As primeiras directivas relativamente à participação de Macau nesta política começaram a ser anunciadas aquando da apresentação do Plano Quinquenal de Desenvolvimento da RAEM (2016-2020), divulgado em Setembro de 2016. Neste documento, apresentado por Chui Sai On, foi declarado que “nos próximos cinco anos Macau irá seguindo a missão e a responsabilidade que lhe foram confiadas pelo Décimo Terceiro Plano Quinquenal Nacional, articular-se com as importantes estratégias de desenvolvimento nacional, elevando ainda mais a posição e a função que Macau irá desempenhar no desenvolvimento nacional e na sua abertura ao exterior”.

Neste sentido, o território “terá de revelar as suas vantagens competitivas próprias, ampliar e intensificar a cooperação regional com Guangdong e com a região do Pan-Delta, para se complementarem e obterem proveitos e benefícios mútuos e, em conjunto, criarem a Grande Baía de Guangdong-Hong Kong-Macau, apoiando assim a concretização da estratégia nacional ‘Uma Faixa, Uma Rota’”. Isto prova que o futuro de Macau se faz de mãos dadas com a China, numa altura em que as contas públicas revelam uma enorme solidez financeira. Até Agosto de 2019 as reservas básica e extraordinária da reserva financeira de Macau ascenderam, respectivamente, a 148.888 milhões e a 423.365 milhões de patacas.

O relatório da execução orçamental relativo a 2018 conclui que o jogo continuou a desempenhar, ao longo dos anos, um importante papel para a riqueza dos cofres públicos.
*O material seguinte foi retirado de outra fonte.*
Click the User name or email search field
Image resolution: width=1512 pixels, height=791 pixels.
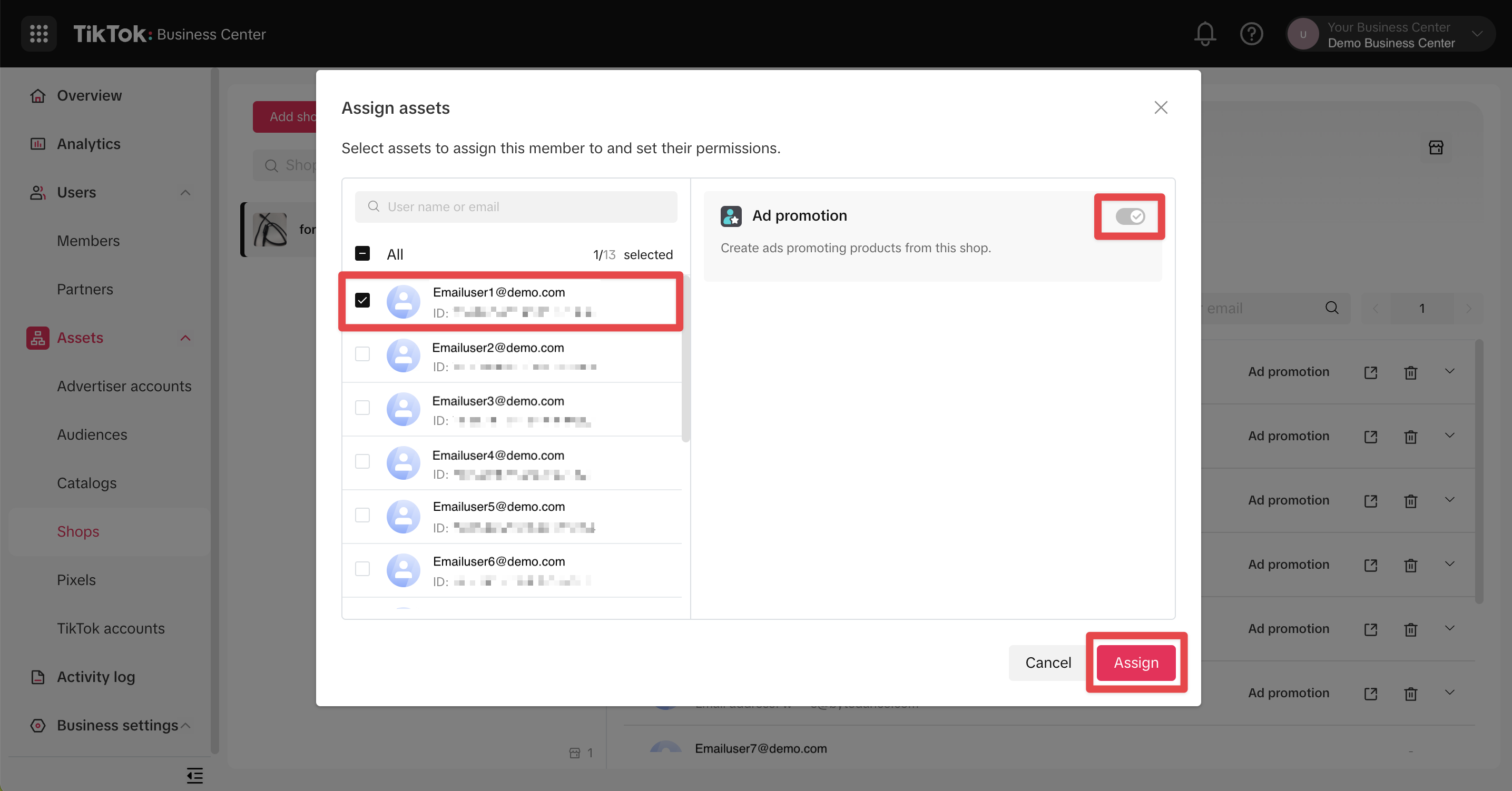tap(515, 206)

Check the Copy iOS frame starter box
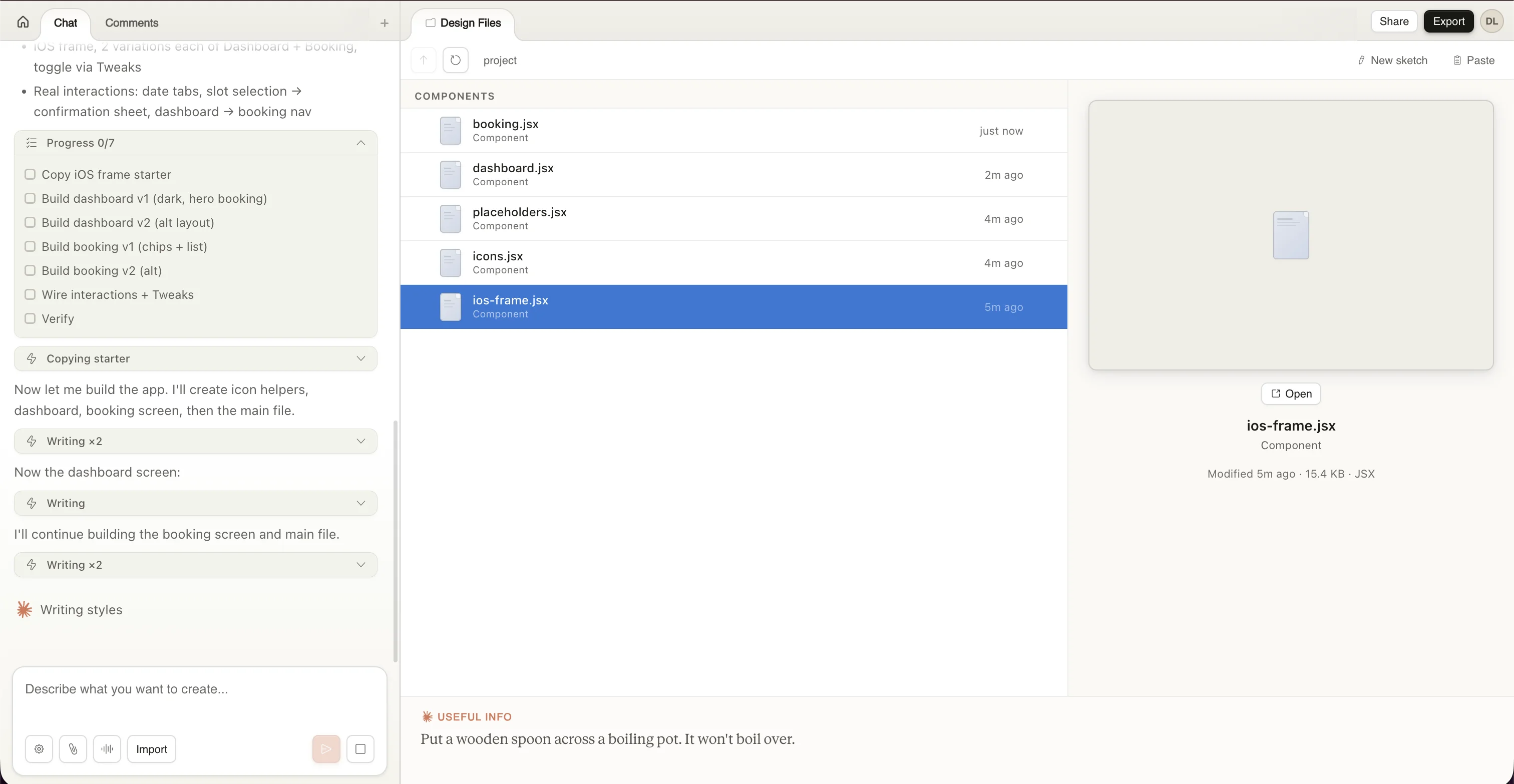pos(30,175)
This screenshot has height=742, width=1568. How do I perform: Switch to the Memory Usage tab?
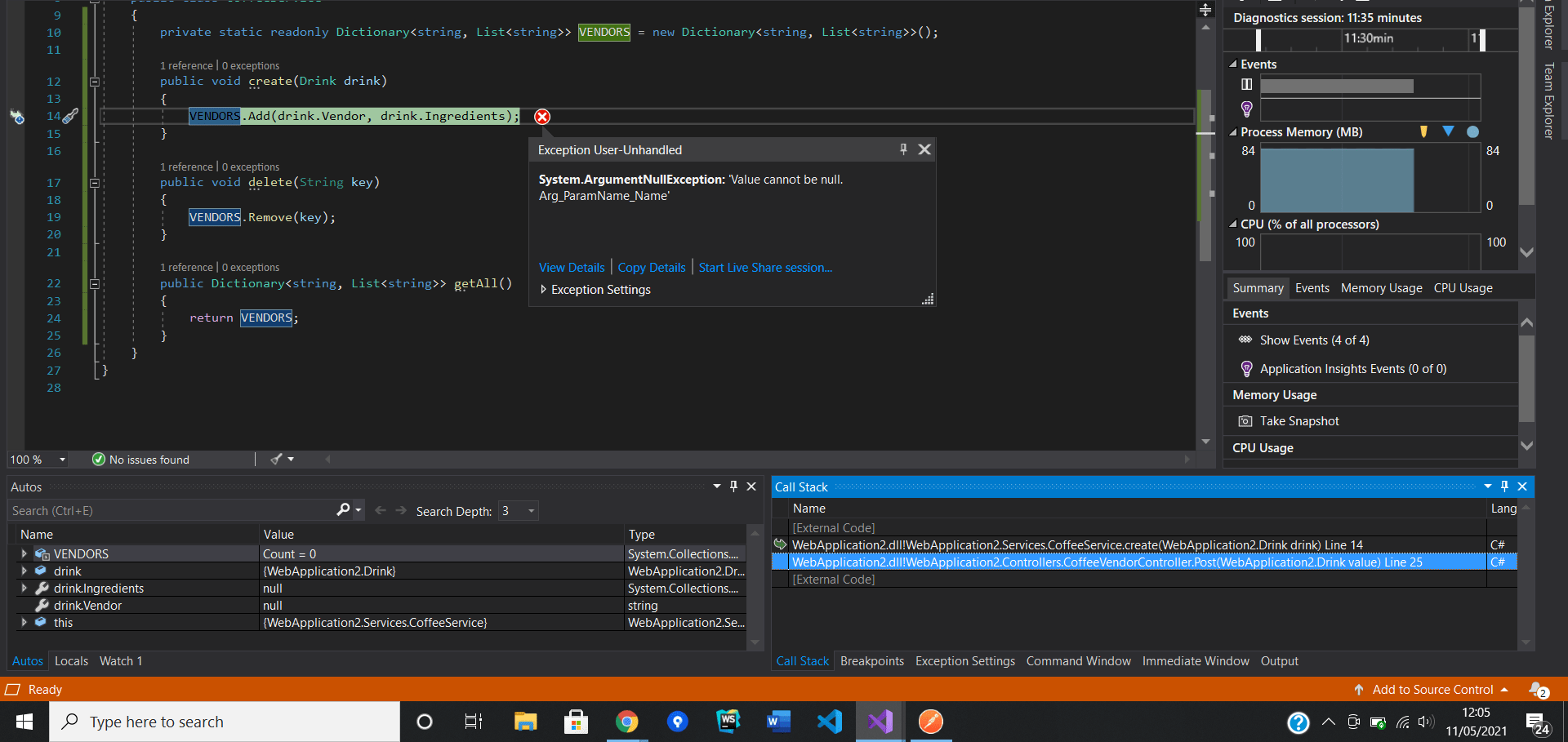[x=1380, y=287]
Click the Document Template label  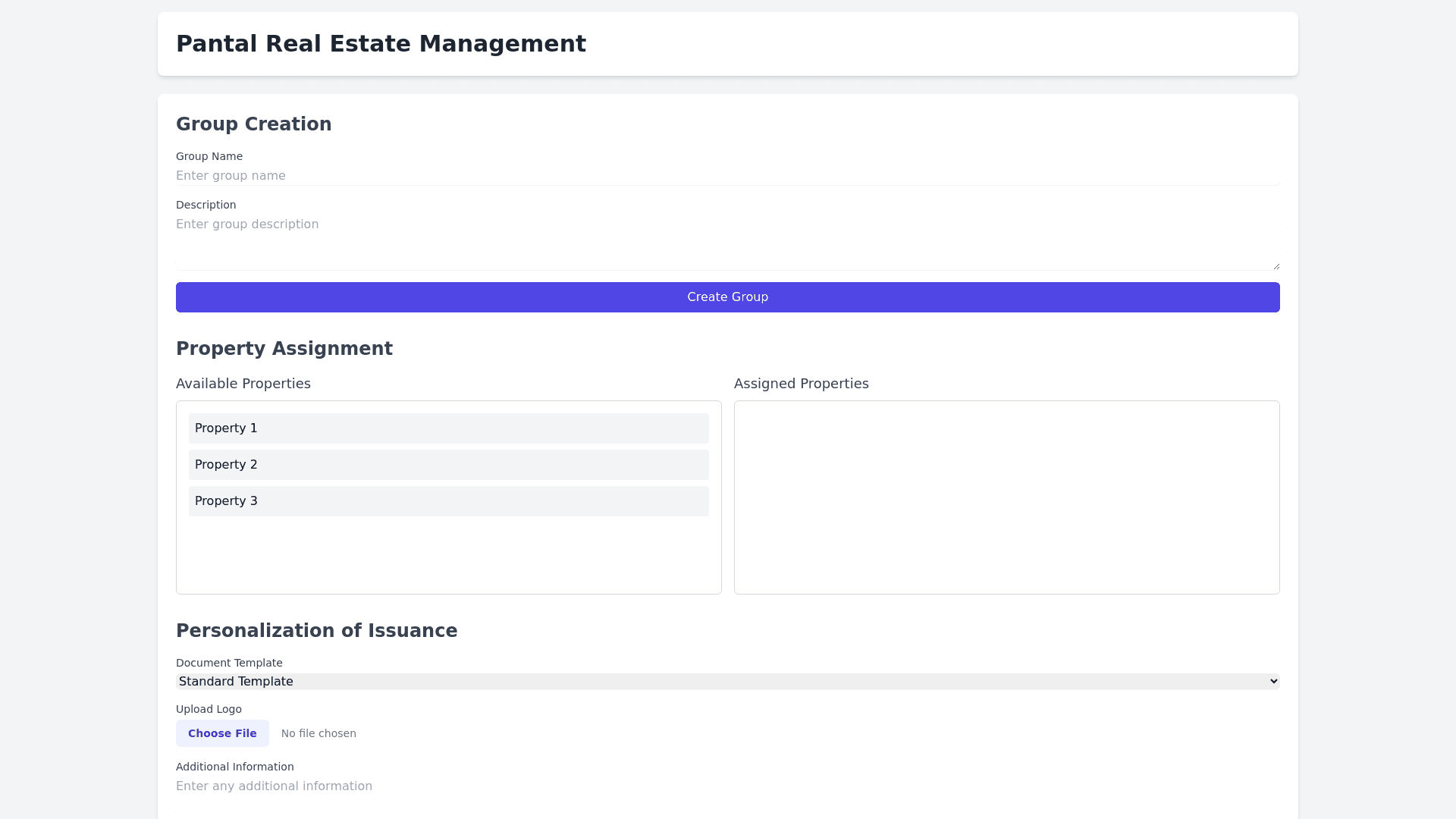pos(229,664)
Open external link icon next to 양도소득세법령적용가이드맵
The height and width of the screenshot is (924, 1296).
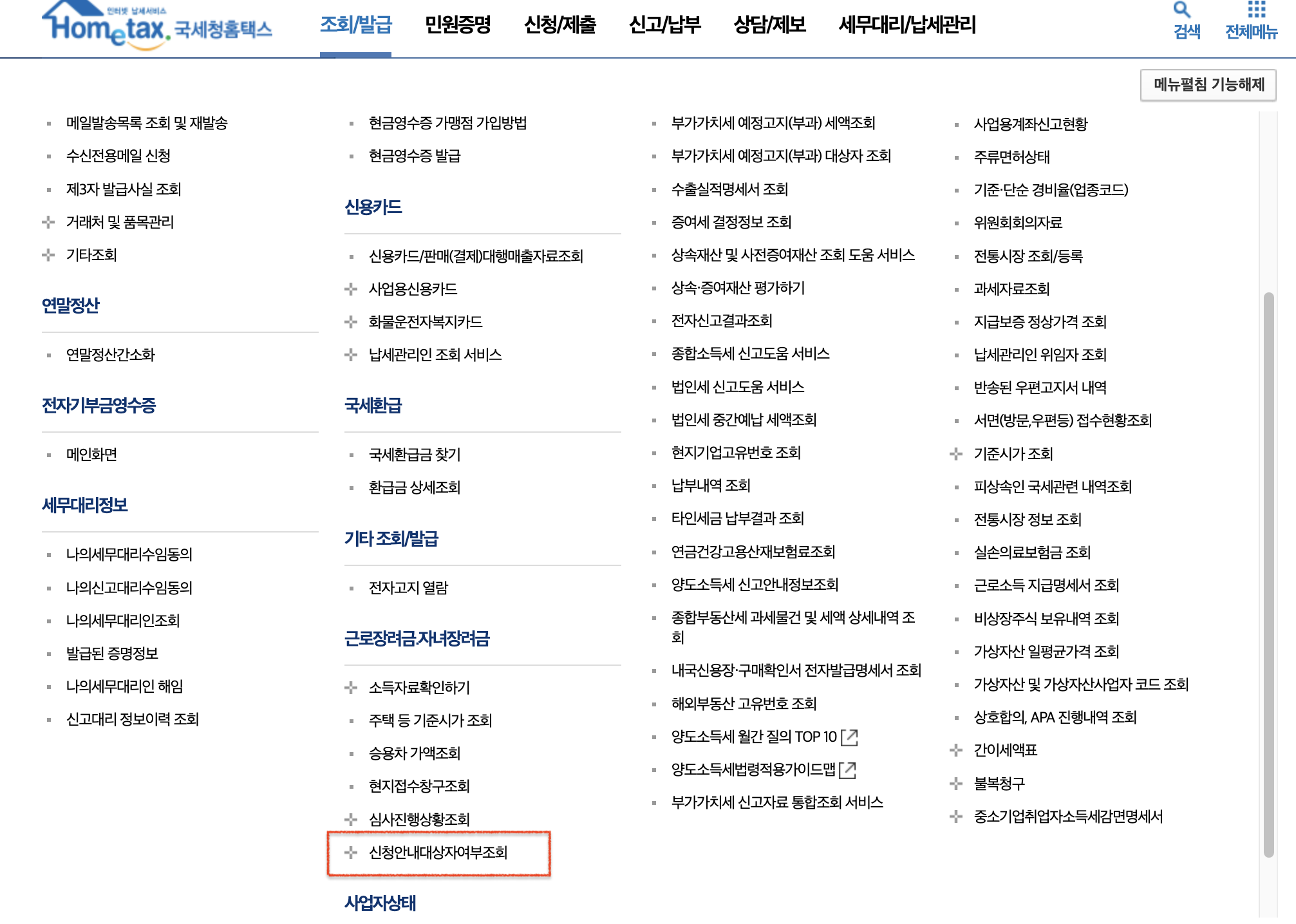[x=848, y=769]
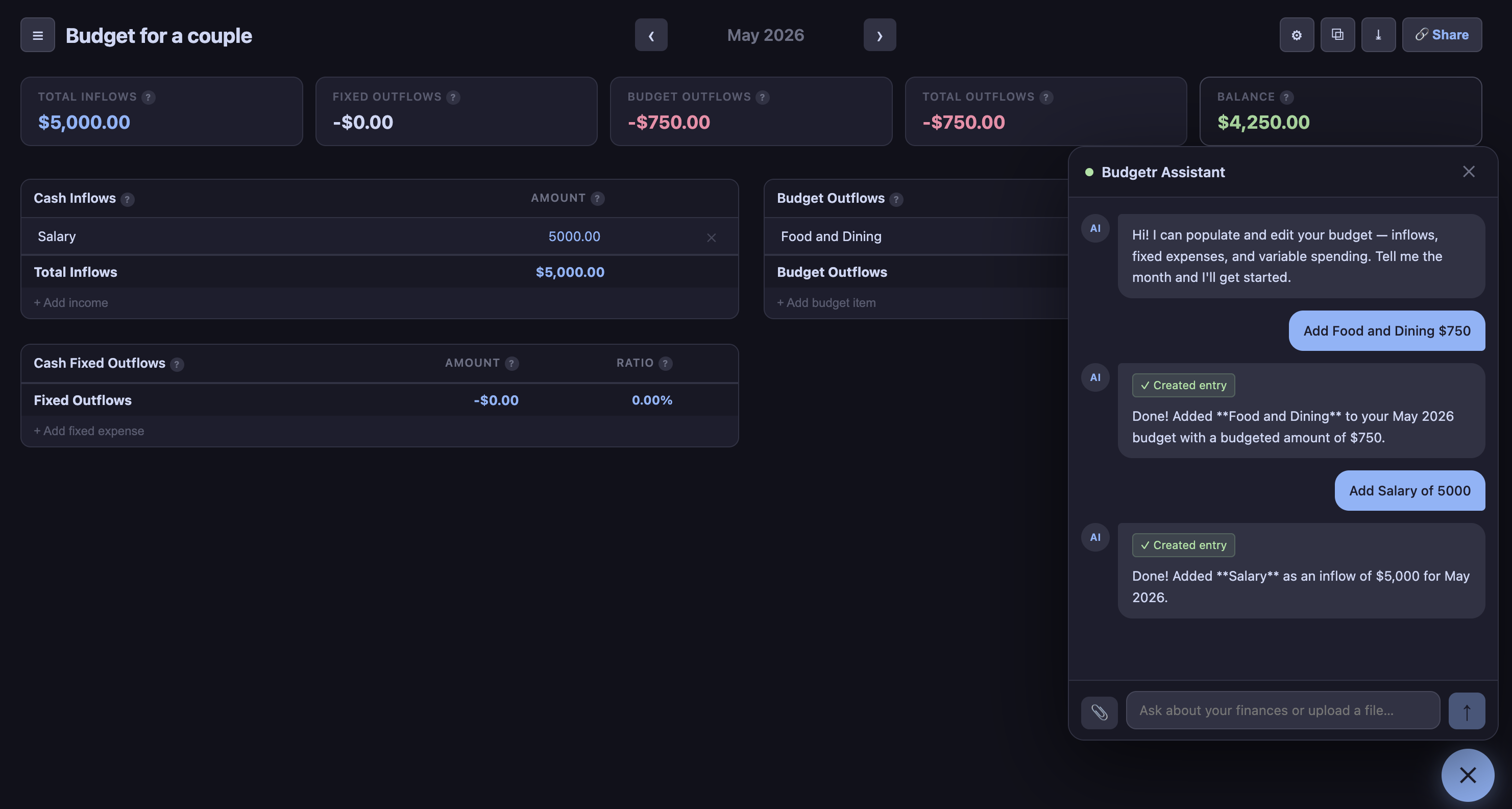Add a fixed expense entry
The width and height of the screenshot is (1512, 809).
coord(89,431)
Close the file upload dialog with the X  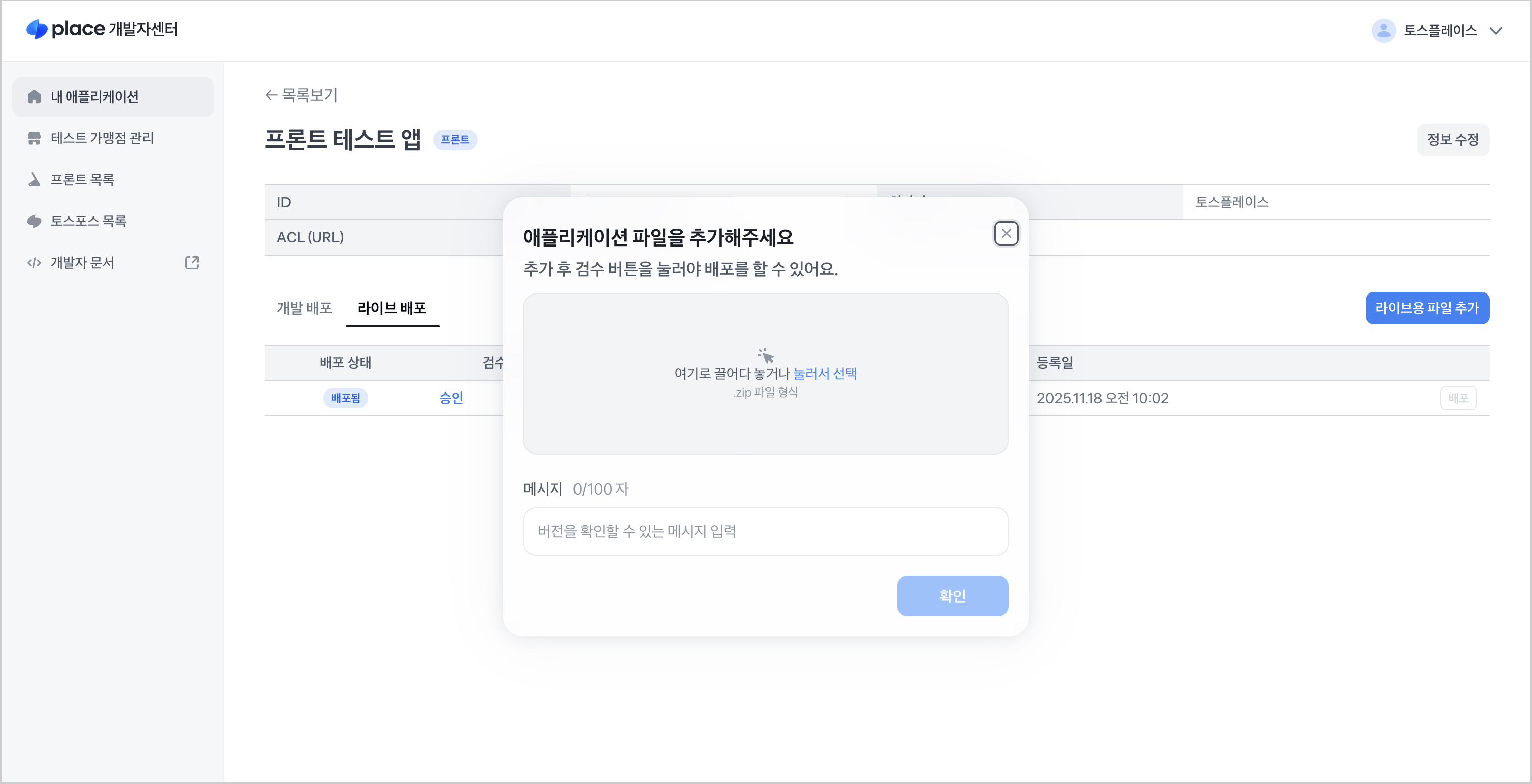(1007, 233)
O valor total da receita ordinária integrada do Governo, no ano de 2018, foi de 141.313 milhões de patacas, verificando-se um acréscimo de 11,8 por cento, ou seja, de 14.946 milhões de patacas, face ao ano de 2017. Quanto às receitas correntes de 2018, foram arrecadados 104.680 milhões de patacas em impostos directos sobre o jogo, que se traduziram numa subida de 12.675 milhões de patacas face ao ano de 2017.